PullMD v3 grows from a web-page reader into a general anything-to-Markdown service for agents, with a leaner default output. Everything beyond plain web extraction is opt-in and degrades gracefully — left unconfigured, v3 handles web pages exactly like v2, just with a cleaner body by default.

Breaking

  • Clean markdown body by default. The inline source-attribution line is no longer emitted in the body — for web pages and Reddit posts (**r/sub** · u/user · N ↑ · … is gone; subreddit, author, published, upvotes are frontmatter fields now).
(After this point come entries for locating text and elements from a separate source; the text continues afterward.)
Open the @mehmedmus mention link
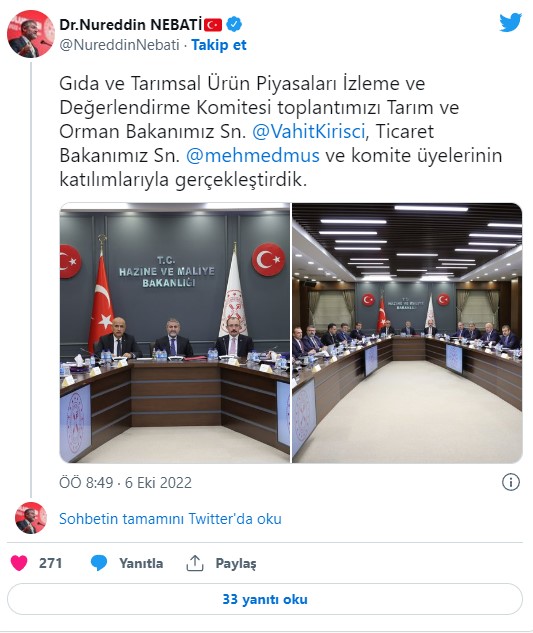pos(253,155)
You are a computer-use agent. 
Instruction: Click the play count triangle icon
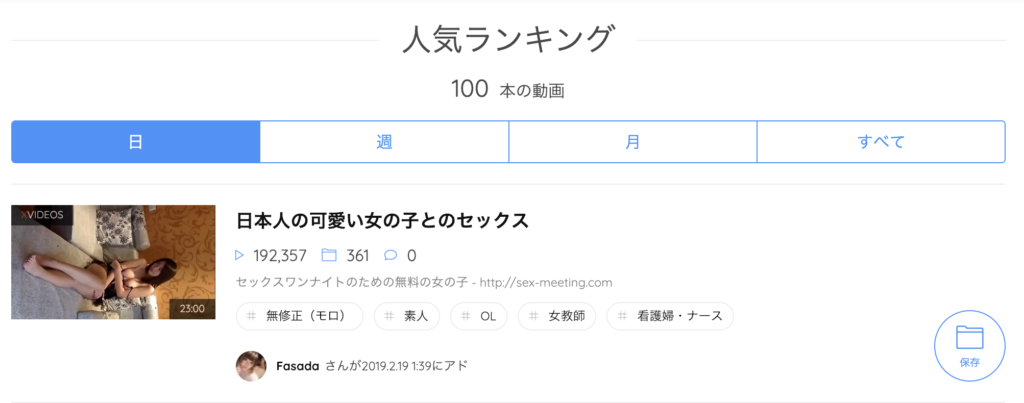240,255
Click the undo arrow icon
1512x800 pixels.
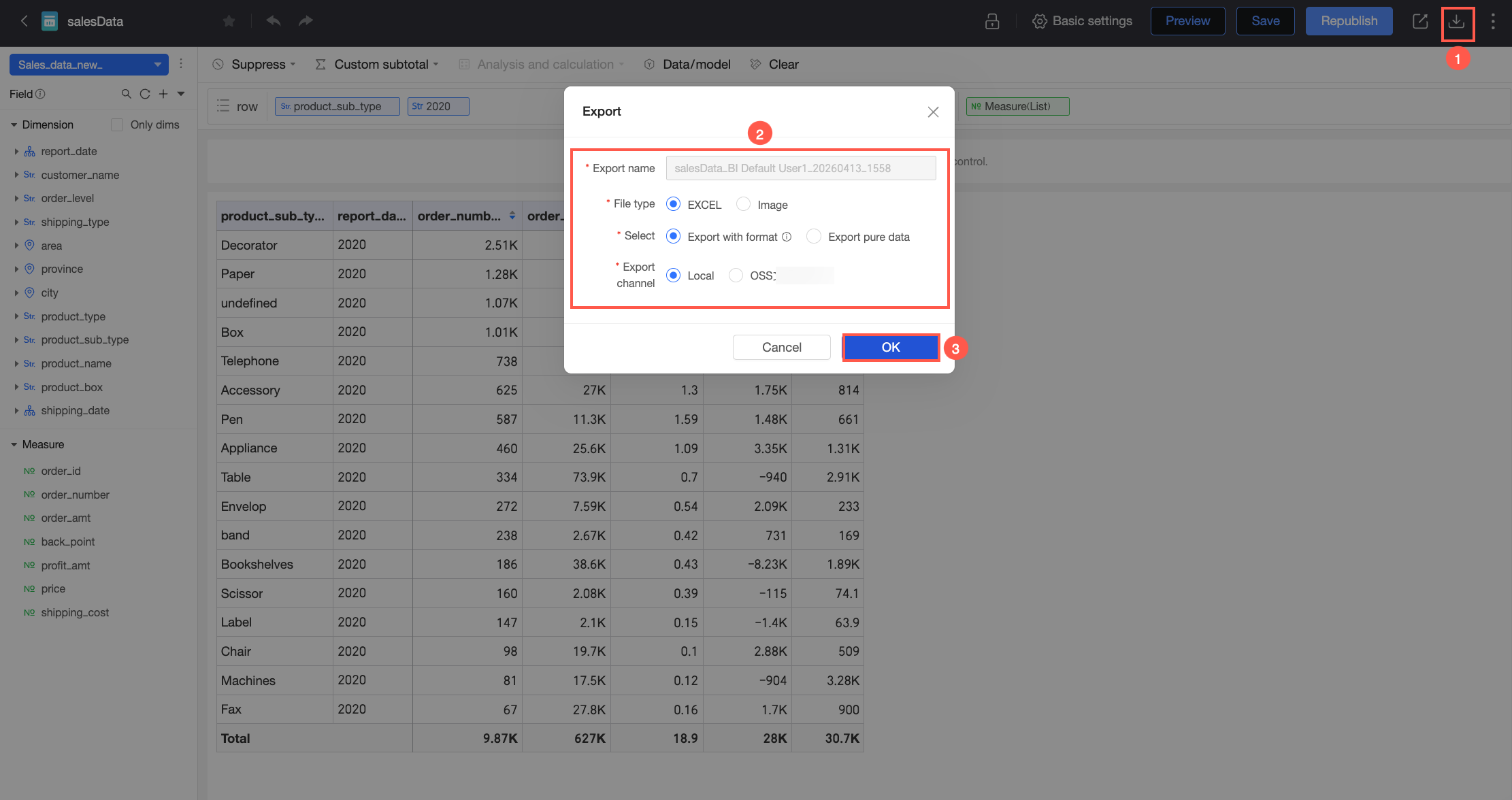point(274,21)
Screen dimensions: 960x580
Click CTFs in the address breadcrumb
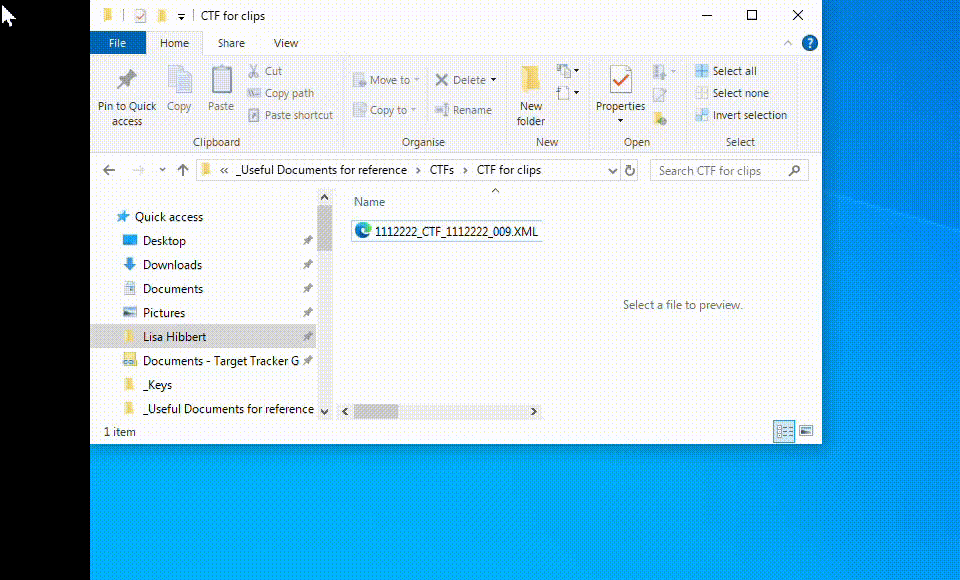pyautogui.click(x=441, y=170)
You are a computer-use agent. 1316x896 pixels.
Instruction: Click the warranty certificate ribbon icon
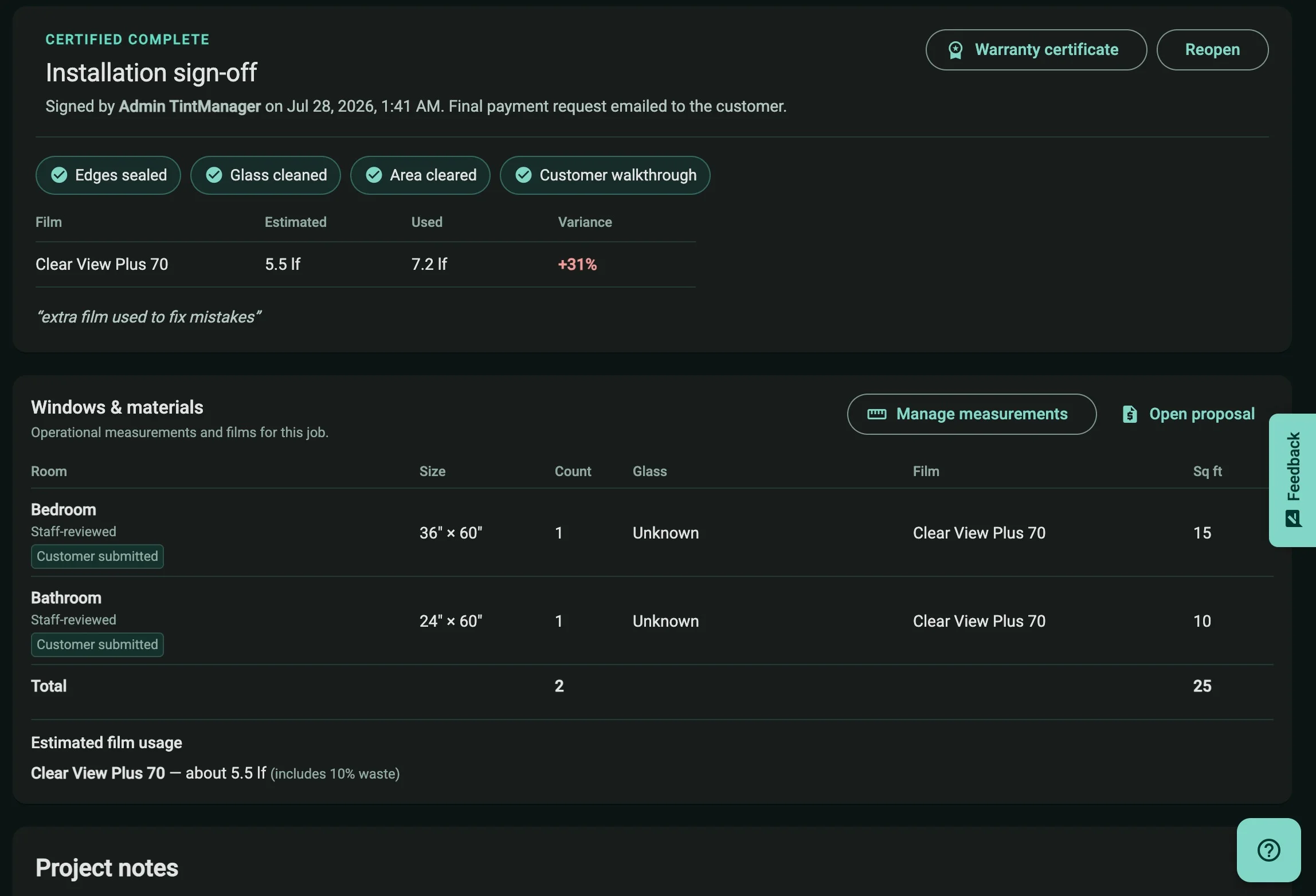coord(955,50)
Set PULLMD_SOURCE_HEADER=true to restore the legacy inline header. See MIGRATION.md.

Added

  • Document conversion via the new markitdown sidecar: PDF, DOCX, PPTX, XLSX, EPUB, ZIP, CSV, JSON, XML — by URL (GET /api?url=…) or upload (POST /api/file, 25 MB), with PWA drag-and-drop & file picker. Conversions run sandboxed (subprocess timeout + memory cap).
  • Opt-in media tier (PULLMD_VISION_* / PULLMD_STT_*): image captioning and audio transcription via any OpenAI-compatible endpoint (cloud or local) — runs inside pullmd, no extra container.
  • Opt-in PDF OCR tier (PULLMD_PDF_OCR_* + ?pdf=ocr): table-grade PDF conversion via a vendor-neutral OCR provider (reference: Mistral OCR), with automatic fallback to the free path. Includes a PWA toggle.
  • Keyless YouTube transcripts (MARKITDOWN_YOUTUBE=true): title + description + transcript with clickable timecodes; per-request yt_timecodes / yt_chunk.
  • PULLMD_FRONTMATTER_FIELDS allowlist to trim frontmatter, plus source-specific fields (LLM usage, image size, audio seconds, YouTube duration/views, Reddit meta, pdf_pages).

Changed

  • Claude Code skill bundle renamed web-readerpullmd (GET /pullmd.zip; the old URL redirects). Existing installs: rm -rf ~/.claude/skills/web-reader before installing the new zip.
  • MCP read_url description and skill instructions cover the v3 capabilities; the MCP server reports the real package version.

Fixed

  • Relative image/link URLs are resolved against the source page (no more broken images on share pages).
  • Media frontmatter survives the cache; provider errors degrade to plain extraction.
  • PWA: permalink bar moved above the result header.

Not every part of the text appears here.